Men, on the other hand, sometimes need someone to help them fix things and solve problems with their partners and they rarely process emotions verbally. "However, men may look for comfort and support from their parents, as they may feel the need for someone to side with them," says Ovenstone.
Ovenstone says that "relationships have rings around them". In the centre lies the couple and around them, in different circles, lie their confidantes and friends. "The bond the couple shares is privileged," says Ovenstone. "They share sacred information that can only be shared with one another."
The circle closest to the you and your partner are your confidantes, the one or two friends or family members you can talk to about anything, Ovenstone continues. "We need someone outside of our relationships who we feel we can confide in," she says. There needs to be a strong base of trust and understanding between you and your confidantes. "They are not allowed to share any private information you reveal about your relationship and they also shouldn't side with you." Their job is to be a neutral sounding board. If your confidante is not a family member, it's preferable that they be of the same gender as you to avoid jealousy and relationship complications.
The next circle is made up of mutual friends of the couple. "You and your partner need to agree on what you'll tell them so you both know where you stand."
Surrounding them are casual friends who you are less close to and choose not to confide in.
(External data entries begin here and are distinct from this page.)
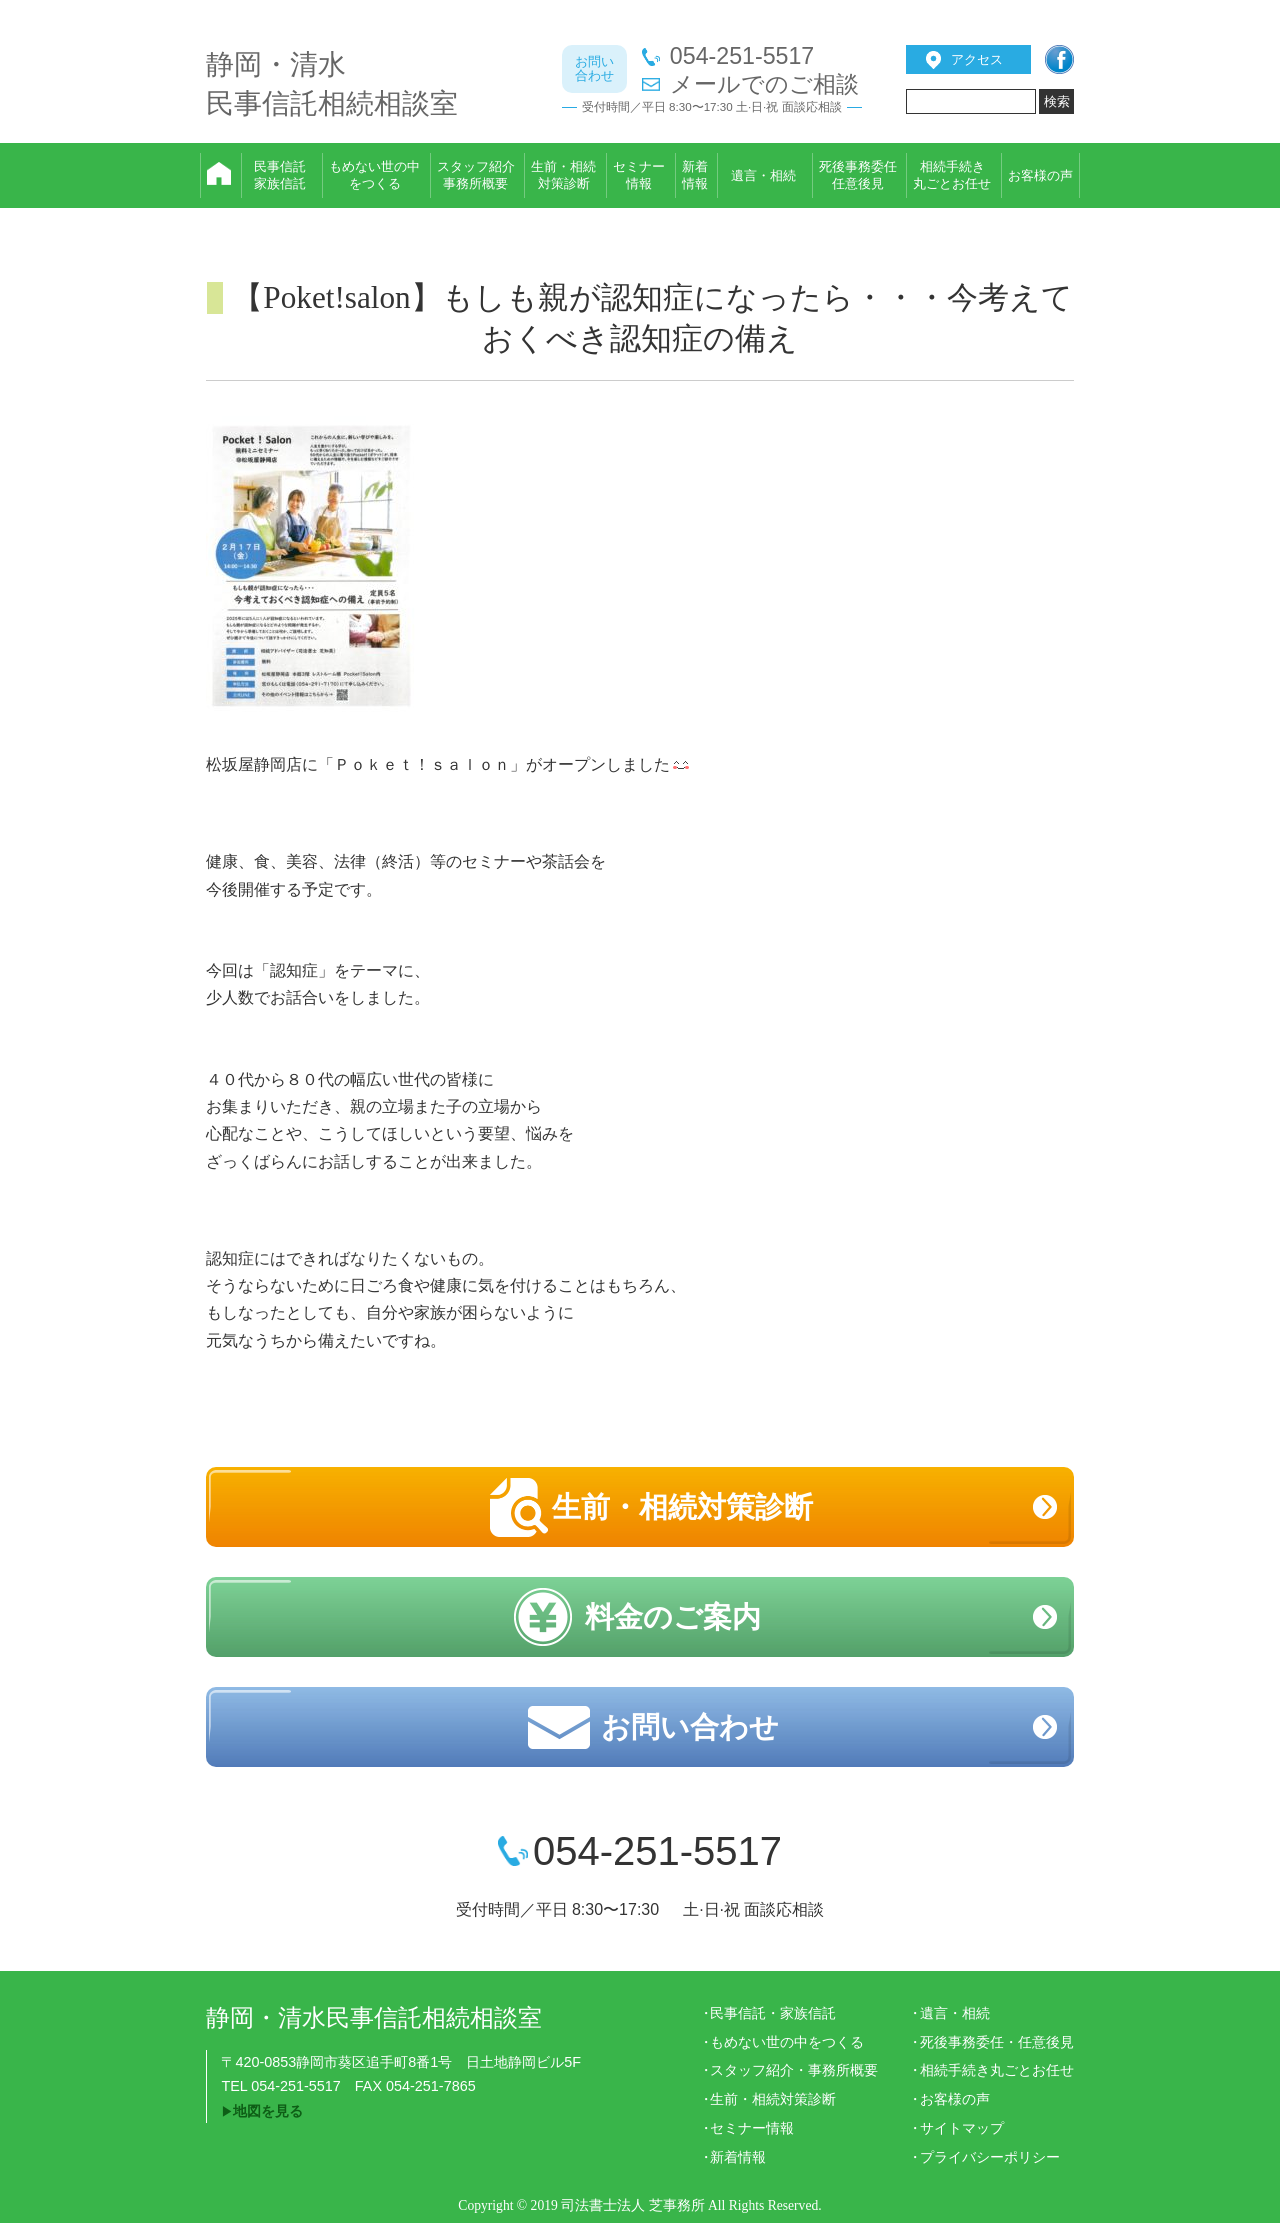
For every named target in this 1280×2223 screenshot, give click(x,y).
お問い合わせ (690, 1727)
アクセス (977, 59)
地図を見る (268, 2111)
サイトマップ (962, 2128)
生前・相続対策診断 (682, 1507)
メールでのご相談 (764, 84)
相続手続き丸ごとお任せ (997, 2070)
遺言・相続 (955, 2013)
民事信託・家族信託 (773, 2013)
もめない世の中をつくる (787, 2042)
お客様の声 (955, 2099)
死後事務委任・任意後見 (997, 2042)
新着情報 (738, 2157)
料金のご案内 (673, 1617)
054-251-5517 (742, 56)
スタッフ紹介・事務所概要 (794, 2070)
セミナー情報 (752, 2128)
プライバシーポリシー (990, 2157)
Parents naturally want to relieve perceived suffering of their children, says Ovenstone. "Their identities may also be tied up in fixing things, especially in their children's lives."
Regardless of their reasoning, if your family or that of your partner constantly interferes in your relationship or offers unsolicited advice, it's time to take action. "The person whose family or parent it is needs to to have a conversation with them," says Ovenstone. "So if your in-laws interfere, it's your husband's duty to step in and create boundaries with them." The same applies to you and your family.
Ultimately, it is up to a couple to agree on the boundaries they place around their relationship.